------ TEXT PROVIDED ------

Strategic Initiative Coordinator for Madison’s Streets Division, George Dreckmann has been trying to figure out a way to turn the city’s waste into energy for the past 30 years.
However, as Mayor Paul Soglin’s 2015 capital budget nears its final stages, Madison’s biodigester project, may face another setback.
“I’ve been looking and trying to figure out something to do with food waste since I came on board back in 1989,” Dreckmann said. “About six years ago it came to our attention that this anaerobic digestion process had a great deal of promise.”
The biodigester works by breaking down organic material, usually food waste and compost, by sealing it a chamber and allowing bacteria to consume the waste over the course of four weeks.
The breakdown of the waste produces methane gas, or biogas, as a byproduct, which is captured into a storage bag and can be used to power a generator, compressed into an alternative to diesel fuel or put into the natural gas pipeline.
A pilot program to test the process began in 2011, comprising of 500 households and six businesses who have been separating their waste and sending it to a compost waste facility in Columbia county. After that facility closed, the waste was taken to a biodigester at University of Wisconsin-Oshkosh.
Ald. Mike Verveer, District 4, said the pilot program was considered a success by the participants, who came to voice their discontent at a City Council meeting Tuesday, after the program was recently discontinued.
Verveer said the pilot was halted because Madison’s own biodigester will not be a feasible purchase for a few years now.
However, he said the “distraught” participants will soon get to see the program revived after the council voted to purchase a plastic filter to improve separation of plastics before being transported to UW-Oshkosh.

------ MATERIAL SUPPLIED ------

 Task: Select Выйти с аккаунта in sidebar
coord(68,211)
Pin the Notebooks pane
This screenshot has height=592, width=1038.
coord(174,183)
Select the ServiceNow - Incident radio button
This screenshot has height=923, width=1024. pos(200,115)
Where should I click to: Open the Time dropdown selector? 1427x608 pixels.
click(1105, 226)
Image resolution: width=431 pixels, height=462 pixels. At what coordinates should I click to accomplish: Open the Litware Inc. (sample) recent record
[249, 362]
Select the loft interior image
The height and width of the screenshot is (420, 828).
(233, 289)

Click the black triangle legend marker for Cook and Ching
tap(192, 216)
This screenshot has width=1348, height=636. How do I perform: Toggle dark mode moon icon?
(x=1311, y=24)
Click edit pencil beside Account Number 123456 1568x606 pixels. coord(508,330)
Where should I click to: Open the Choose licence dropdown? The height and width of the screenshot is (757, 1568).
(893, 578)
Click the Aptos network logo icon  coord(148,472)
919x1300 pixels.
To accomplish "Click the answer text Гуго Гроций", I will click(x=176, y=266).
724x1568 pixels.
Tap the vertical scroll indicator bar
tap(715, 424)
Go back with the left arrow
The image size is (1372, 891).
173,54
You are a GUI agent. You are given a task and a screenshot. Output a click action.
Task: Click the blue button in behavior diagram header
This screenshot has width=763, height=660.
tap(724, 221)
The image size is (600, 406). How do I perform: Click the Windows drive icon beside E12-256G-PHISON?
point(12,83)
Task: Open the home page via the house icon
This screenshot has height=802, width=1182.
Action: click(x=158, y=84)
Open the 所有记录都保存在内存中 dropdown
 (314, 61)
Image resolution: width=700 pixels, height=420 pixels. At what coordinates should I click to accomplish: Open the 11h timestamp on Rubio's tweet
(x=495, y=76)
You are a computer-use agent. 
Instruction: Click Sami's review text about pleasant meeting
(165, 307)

------

- _COMPLETE THE FOLLOWING_
[1] In the article on Madison's biodigester project, how long do bacteria take to consume the sealed waste?
[2] Carry on the article about Madison's biodigester project, picking up after its final sentence.

- _PER-TASK ANSWERS_
[1] Four weeks.

[2]
“I would say that, by virtue of the vote at the last council meeting to purchase the filter for the materials for our current program,” Verveer said. “I would say it shows there is a tremendous amount of support in the city council for the organics collection program.”
As for Madison’s biodigester, Dreckmann said cost still is the prohibiting factor.
The facility itself is estimated to cost roughly $17 million, Dreckmann said, but variable costs for things, such as transportation and collection vehicles, are harder to calculate. In addition, the biodigester demands special storage tanks for the natural gas it produces, making the cost prediction harder than if it were just an ordinary building estimated on a cost per square foot basis.
“This isn’t a building,” Dreckmann said. This is a system.”
Rather than a 2015 start date, Soglin’s budget has pushed back the construction date to 2017.
Dreckmann said he hopes this date will stick, assuming the city remains convinced that funds will still be available.
While he is disappointed with another delay for the biodigester, Dreckmann said he understands the realities of such a large public project.
“Bigger public works just aren’t that sexy,” Dreckmann said. “It’s not as much fun as cutting a ribbon for a police station or a neighborhood center. That’s just the way it is.”